Mit der sozialen Einrichtung in Heslach will die Mutter zweier Söhne verbunden bleiben. Deshalb ist sie seit kurzem Vorsitzende des neu gegründeten Fördervereins. „Es muss etwas im Stadtbezirk geben, was die Jugendlichen noch mehr unterstützt“, erklärt Kurfess ihre Motivation.

Viele arme Familie im Stadtbezirk

Von ihrem Engagement als Elternbeiratsvorsitzende in der Lerchenrainschule weiß sie, dass es viele arme Familie im Stadtbezirk gibt. Die Zielgruppe der Mobilen Jugendarbeit sind zumeist genau diese Kinder aus sozial schwachen Familien, auch Jugendliche mit Migrationshintergrund und die Schüler der Lerchenrainschule, wo die vier Mitarbeiter auch als Schulsozialarbeiter tätig sind.

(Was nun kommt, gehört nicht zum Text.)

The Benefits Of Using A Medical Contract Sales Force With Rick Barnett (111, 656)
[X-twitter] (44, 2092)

Dreimal die Woche sind die vier Sozialarbeiter der Mobilen Jugendarbeit zudem im Stadtteil unterwegs. Auf dem Marienplatz, auf dem Südheimer Platz oder vor den Schulen – überall dort, wo sich die Jugendlichen gerne treffen. Neben der klassischen Streetworker-Arbeit kümmern sie sich jährlich um 300 Fälle pro Jahr in Einzelberatungen. „Mit unseren Ressourcen sind wir damit am Ende“, sagt Teamleiter Jonas Puhm. Mehr könne das Team nicht leisten, weshalb die Unterstützung durch einen Förderverein dringend notwendig sei, ergänzt der 32-jährige Sozialpädagoge. Seit 2009 ist Puhm bei der Mobilen Jugendarbeit in Heslach tätig. Im Förderverein ist er stellvertretender Vorsitzender.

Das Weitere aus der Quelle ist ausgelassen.